— Ooh…, fit Dorolow avant de s’affaisser dans les bras de Neisin et Aviger.

— On devrait la transporter au mess, fit Aviger en regardant Neisin. Il faut l’allonger.

— Bon, tres bien, repondit ce dernier en examinant rapidement le visage de la jeune femme.

Dorolow paraissait inconsciente.

— Je suis peut-etre en mesure de…, commenca Horza. (Puis il expira profondement.) Si la mort est la, je peux peut-etre l’arreter. Je peux peut-etre empecher qu’elle progresse.

BORA HORZA GOBUCHUL.

— Oui ? s’etrangla Horza.

Aviger et Neisin transporterent le corps inerte de Dorolow dans la coursive menant au mess. L’ecran se modifia :

VOUS ETES A LA RECHERCHE DE LA MACHINE REFUGIEE.

— Ha-ha ! fit Balveda en se detournant et en cachant son sourire derriere sa main.

— Merde ! fit Yalson.

— Notre dieu n’est pas si bete que ca, finalement, observa Unaha-Closp.

— Oui, declara sechement Horza. (A quoi bon jouer la comedie maintenant ?) En effet, c’est vrai. Mais je crois…

VOUS POUVEZ APPROCHER.

— Comment ! s’exclama le drone.

— Youpi ! fit Yalson en croisant les bras et en s’adossant a la cloison.

Neisin revint et s’immobilisa en apercevant l’ecran.

— Ca a ete rapide, constata-t-il en s’adressant a la jeune femme. Qu’est-ce qu’il a dit pour obtenir ce resultat ?

Yalson se contenta de secouer la tete.
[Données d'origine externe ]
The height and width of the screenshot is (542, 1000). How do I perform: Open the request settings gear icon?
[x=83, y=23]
Horza se sentit infiniment soulage. Il examinait tour a tour chacun des mots inscrits sur l’ecran comme s’il craignait que ce message laconique ne contienne quelque part une negation cachee. Puis il sourit et dit :

— Merci. Dois-je atterrir seul ?

VOUS POUVEZ APPROCHER.

LA MORT EST ICI.

CECI EST UN AVERTISSEMENT.

— Quel genre de mort ? s’enquit Horza. (La sensation de soulagement s’evanouit ; les declarations du Dra’Azon a propos de la mort lui faisaient froid dans le dos.) Ou est-elle ? Qui frappe-t-elle ?
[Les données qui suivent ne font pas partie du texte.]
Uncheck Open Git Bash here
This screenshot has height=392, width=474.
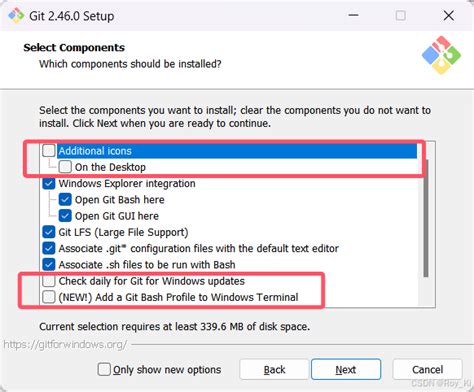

L’ecran se modifia a nouveau : les deux premieres lignes disparurent. On lisait a present, tout simplement :

CECI EST UN AVERTISSEMENT.

— Personnellement, declara lentement Unaha-Closp, je n’aime pas beaucoup ca.
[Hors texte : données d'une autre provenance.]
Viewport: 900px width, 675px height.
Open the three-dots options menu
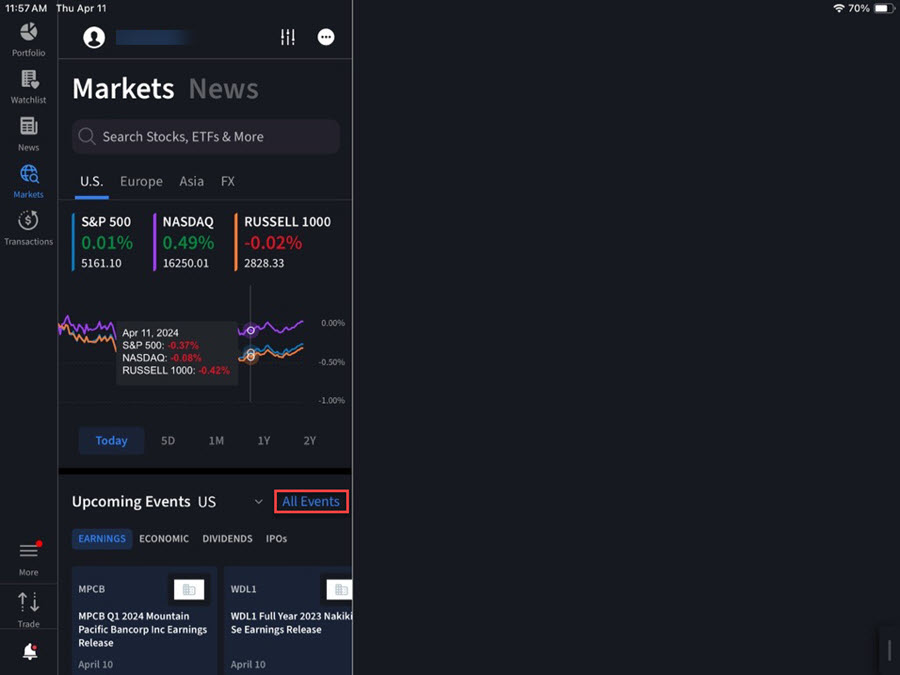[326, 37]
Sur quoi les ecrans revinrent a la normale. Wubslin soupira et se decontracta. Le soleil du systeme auquel appartenait le Monde de Schar etincelait devant eux, a moins d’une annee-lumiere standard de distance. Horza chercha les chiffres exacts sur l’ordinateur de navigation, dont le moniteur venait de reprendre vie en meme temps que les autres pour afficher ses series de nombres, ses graphiques et ses hologrammes. Puis le Metamorphe s’enfonca dans son siege.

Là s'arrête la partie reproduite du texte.